REQUIRED TASKS:
A. In the thread about creators suing AI companies over copyright, how many people does one comment say work at Mistral?
B. Carry on the thread about creators suing AI companies over copyright, picking up after its last post.

If Creators Suing AI Companies Over Copyright Win, It Will Further Entrench Big Tech

db0@lemmy.dbzer0.com · 2 years ago

If Creators Suing AI Companies Over Copyright Win, It Will Further Entrench Big Tech

queermunist she/her@lemmy.ml · 2 years ago

The main argument behind the article is that only Big AI can afford to pay for licensed materials to train their AI, so this will hurt the small developers.

Does small/indie AI even exist? I was under the impression that it requires massive amounts of processing power to even run these AI.

keepthepace@slrpnk.net · 2 years ago

I was under the impression that it requires massive amounts of processing power to even run these AI.

It was true a year ago but things change quickly. People run LLMs on raspberry pi nowadays.

Training requires more GPU power but this too is becoming more and more accessible. Fine tuning is easy, training a base model still a bit beefy, but small teams manage to do it. Mistral, the french company that trained the latest good 7B model from scratch just has a few dozen people.

The main argument behind the article is that only Big AI can afford to pay for licensed materials to train their AI, so this will hurt the small developers.

This is not the main problem, the main problem is that these big companies don’t tell on what illegal dataset they train, unlike the open source efforts that can’t hide too much.

And they are not facing the “Creators”, they are facing the big copyright holders who convinced a fistful of artists that it is in their interest. If they win, that’s a huge step backward and gives just a few years to a dying business model. A lot of their arguments are misguided or downright deceitful.

olicvb@lemmy.ca · edit-2 2 years ago

Yea they exists, I think they are mostly merges, optimization, deviations, or tuning of the models released by Facebook or OpenAI and etc.

Based on what i know from image generator models, they take alot of computing to make/tune, but not as much to run it.

I was able to run this Mistral-7B model made by the Mistral team. And there are many others available here (these are re-released model that are tuned by a third party for use with GPT4All)

While this 7B model runs it definitely dosent give the same results as one from Big AI, I did manage to run (albeit very slowly 1Token/s) a model that is said to surpass GPT4 (https://huggingface.co/WizardLM/WizardCoder-Python-34B-V1.0) made by the WizardLM team.

(Records taken from a dataset)

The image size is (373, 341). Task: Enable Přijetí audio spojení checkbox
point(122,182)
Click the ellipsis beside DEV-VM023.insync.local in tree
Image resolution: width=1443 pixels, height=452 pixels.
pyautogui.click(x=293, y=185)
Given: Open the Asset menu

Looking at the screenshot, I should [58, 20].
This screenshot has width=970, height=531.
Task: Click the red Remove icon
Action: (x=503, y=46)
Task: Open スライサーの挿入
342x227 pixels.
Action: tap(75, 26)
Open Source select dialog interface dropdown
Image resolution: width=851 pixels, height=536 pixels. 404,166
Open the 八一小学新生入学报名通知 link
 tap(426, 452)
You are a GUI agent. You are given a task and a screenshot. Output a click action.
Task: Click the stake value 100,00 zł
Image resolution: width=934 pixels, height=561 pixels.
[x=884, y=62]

--

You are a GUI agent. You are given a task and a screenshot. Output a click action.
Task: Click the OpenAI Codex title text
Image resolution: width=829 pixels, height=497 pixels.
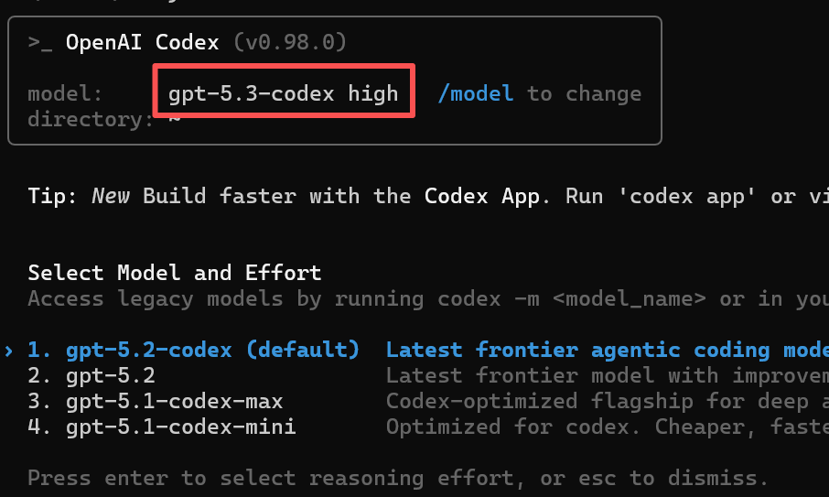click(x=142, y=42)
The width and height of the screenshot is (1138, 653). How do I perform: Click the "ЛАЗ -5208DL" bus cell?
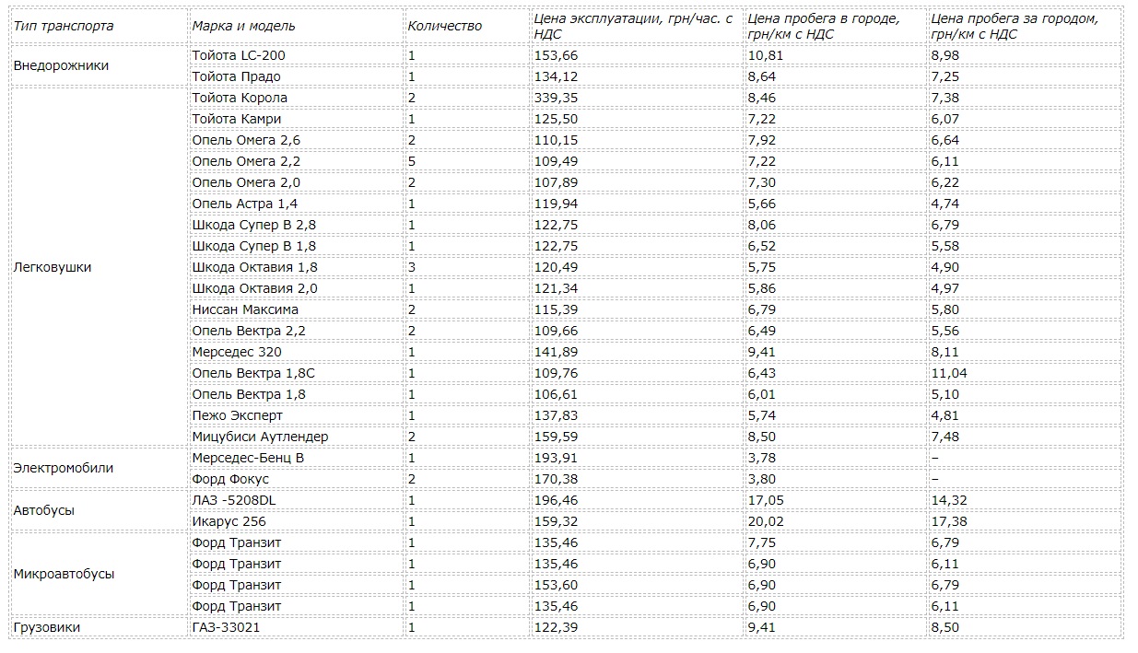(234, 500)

SET OF ANSWERS:
A. A few dozen people.

B.
AI chatbots aside, there are also Image generation models created by small/indie dev teams, almost everything on civit.ai is made third party (so ALOT of models). Stable Diffusion has been keeping up and even in some cases surpassing the big guys mostly using indie dev work.

Mahlzeit@feddit.de · 2 years ago

It’s possible to run small AIs on gaming PCs. For Stable Diffusion and small LLMs (7, maybe 13B), a GPU with 4GB (or even 2GB?) VRAM is sufficient. A high-end gaming PC can also be used to modify them (ie make LoRas, etc.). Cloud computing is quite affordable, too.

Stable Diffusion, which had such an impact, reportedly cost only 600k USD to train. It should be possible to make a new one for a fraction of that today. Training MPT-7B cost MosaicML reportedly 200k USD. Far from hobbyist money, but not big business, either.

Mahlzeit@feddit.de · edit-2 2 years ago

I think a big picture view makes the problem clearer.

Licensing material means that you must pay the owner of some intellectual property. If we expand copyright to require licensing for AI training, then that means that the owners can demand more money for no additional work.

Where does the wealth come from that flows to the owners? It comes from the people who work. There is nowhere else it could possibly come from.

That has some implications.

Research and development progress slower because, not only do we have to work on improving things, but also to pay off property owners who contribute nothing. If you zoom in from the big picture view, you find that this is where small devs and open source suffer. They have to pay or create their own, new datasets; extra work for no extra benefit.

It also means that inequality increases. The extra cash flow means that more income goes to certain property owners.